[Dataset entries]

————

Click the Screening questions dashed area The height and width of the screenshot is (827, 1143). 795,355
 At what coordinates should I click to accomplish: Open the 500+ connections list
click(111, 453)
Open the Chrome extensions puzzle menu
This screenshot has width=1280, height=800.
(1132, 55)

————

## WORK ORDER
Please set down each entry again, word for word.

## RESULT BELOW
Click the Screening questions dashed area The height and width of the screenshot is (827, 1143). 795,355
 At what coordinates should I click to accomplish: Open the 500+ connections list
click(111, 453)
Open the Chrome extensions puzzle menu
This screenshot has width=1280, height=800.
(1132, 55)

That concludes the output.